Militia Order No. 1 dated 14 January 1876 authorized the formation of the Toronto Engineer Company. This name was changed in October of the same year to the 2nd Military District Engineer Company, although it continued to be known by the original name. The establishment of the Company called for 2 officers and 39 other ranks, however at the time of formation the actual strength was 5 officers and seventy other ranks which included a band of 18.

The company's first Commanding Officer was Lieutenant Colonel Thomas Clarkson Scoble. With no established engineer stores and no trained instructors, his problems were numerous. Lt Col Scoble located a retired Non-Commissioned Officer (NCO) of the Royal Engineers living in Toronto, persuaded him to become the Training NCO of the Engineer Company, and then paid from his own pocket for the supplies and equipment necessary to train his men as Sappers.

Members of the Regiment have long been innovators. In 1909 Lieutenants J.A.D. “Jack” McCurdy and Frederick W. “Casey” Baldwin made Canada's first powered flight in the ‘Silver Dart’ at Baddeck, Nova Scotia and conducted the first military aircraft demonstration at Petawawa, Ontario later that same year. The Regiment's current home beside the Downsview airfield, is an appropriate place for the heirs of those outstanding pioneers of army aviation as it was once home to legendary aircraft manufacturer A. V. Roe (AVRO) and now to Bombardier Canada.

32 Combat Engineer Regiment perpetuates the 2nd Field Company, 1st Canadian Divisional Engineers of the First World War's Canadian Corps. Sappers from the Regiment also went overseas in 1918 as a key part of the 4000 man Canadian Contingent sent to open a new front in Siberia. Again deployed during World War II as part of the Divisional Engineers of the 2nd Canadian Infantry Division, they took part in the Dieppe Raid in 1942. Thereafter the component companies of the Regiment distinguished themselves fighting throughout the European Campaign following the D-Day invasion in Normandy.
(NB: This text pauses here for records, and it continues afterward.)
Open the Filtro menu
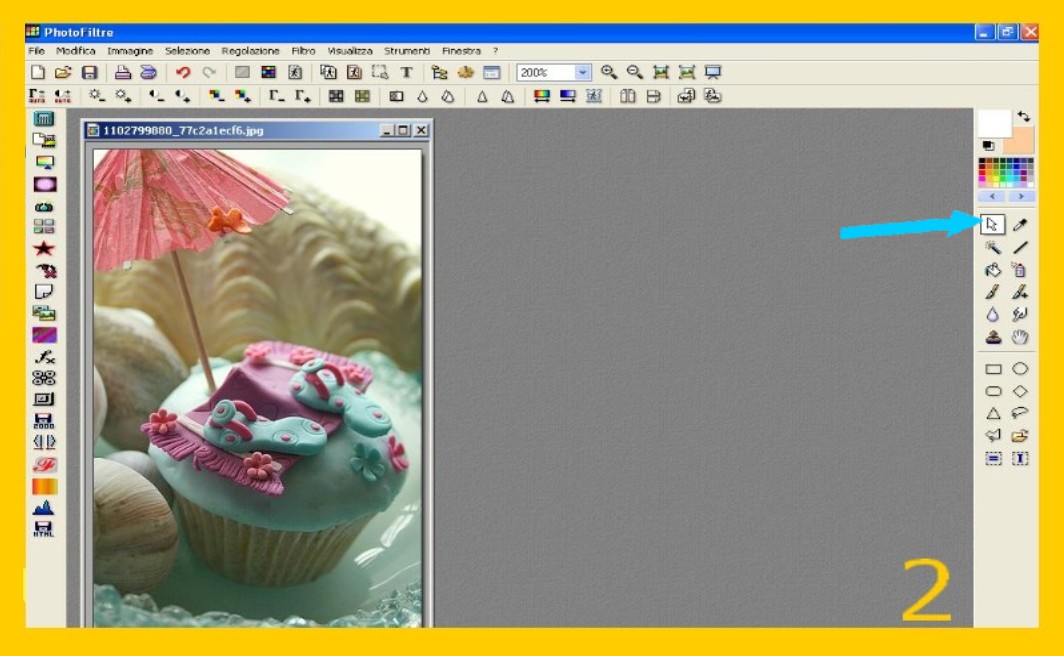 [303, 51]

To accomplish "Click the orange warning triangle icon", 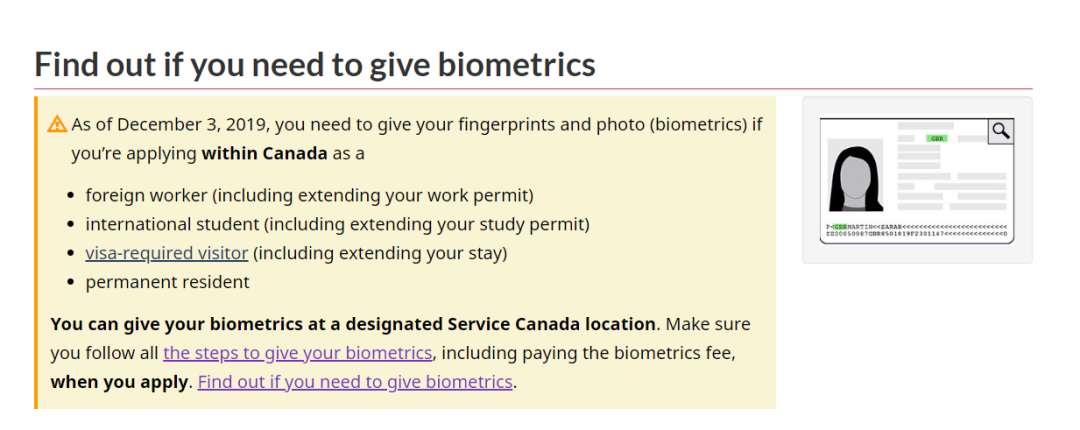I will tap(57, 125).
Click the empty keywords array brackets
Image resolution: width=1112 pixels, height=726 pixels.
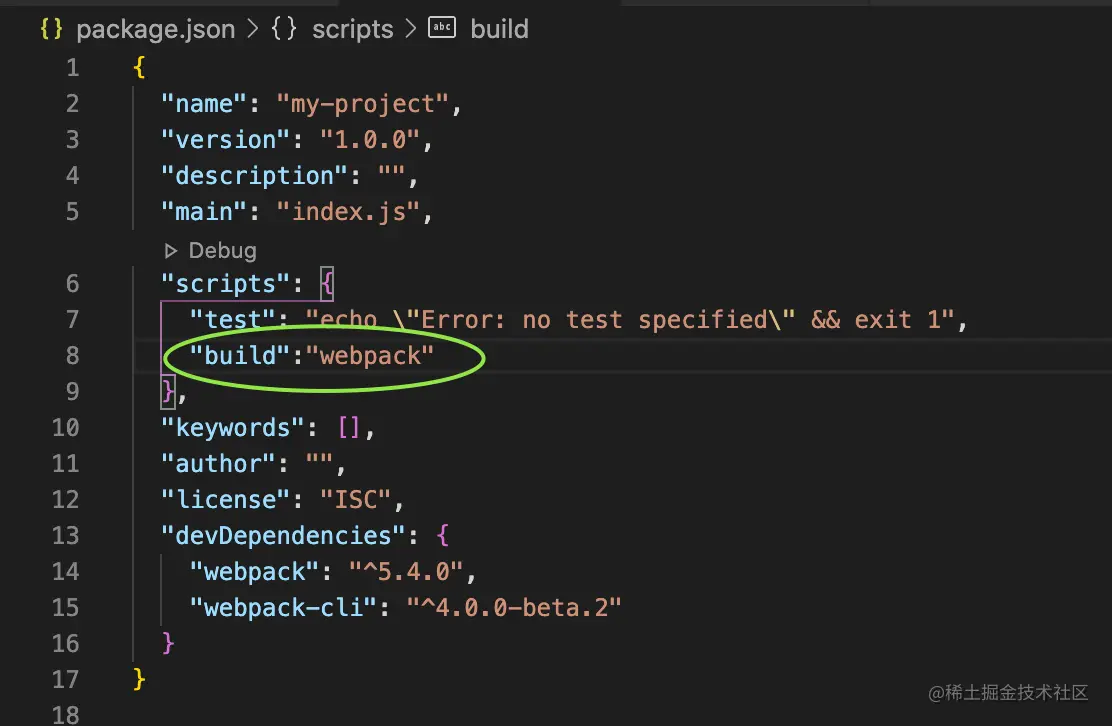click(x=349, y=428)
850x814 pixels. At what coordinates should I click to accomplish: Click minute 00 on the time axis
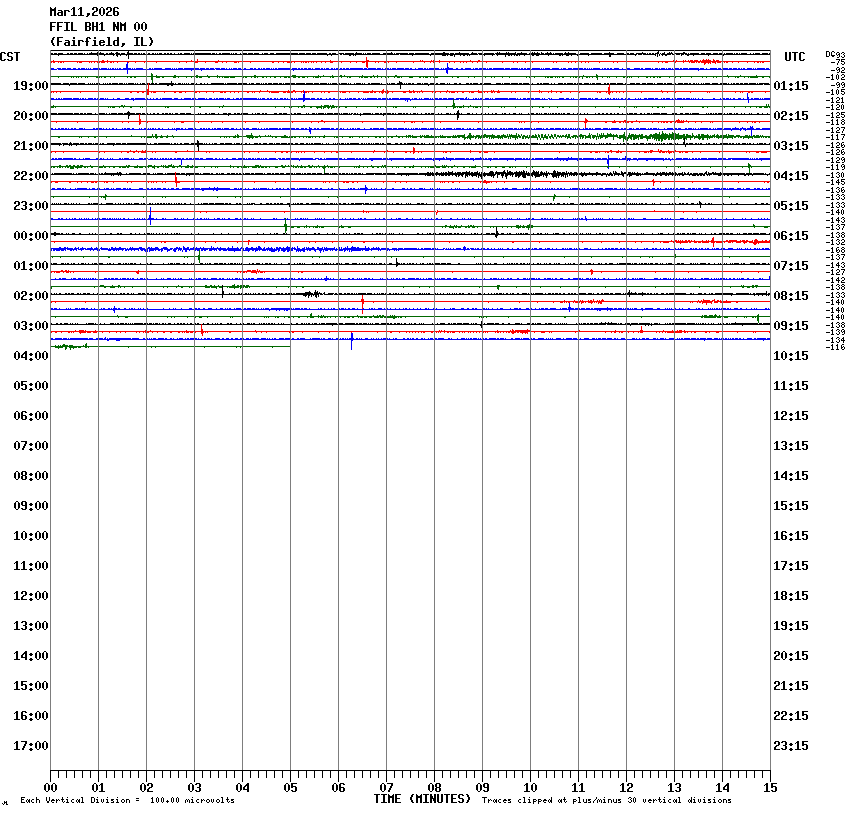(x=50, y=788)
After the war, they were re-designated 2 Field Engineer Regiment (M), and under that name were called out in 1954 to provide disaster relief and aid to the Greater Toronto Area in the aftermath of Hurricane Hazel. Thirty years later, 2 FER became the one and only unit to ever receive the Freedoms of all six Cities and the Borough that now form Metropolitan Toronto. On November 23, 2006 by order of the Honourable Gordon O’Connor Minister of National Defence 2 Field Engineer Regiment became 32 Combat Engineer Regiment.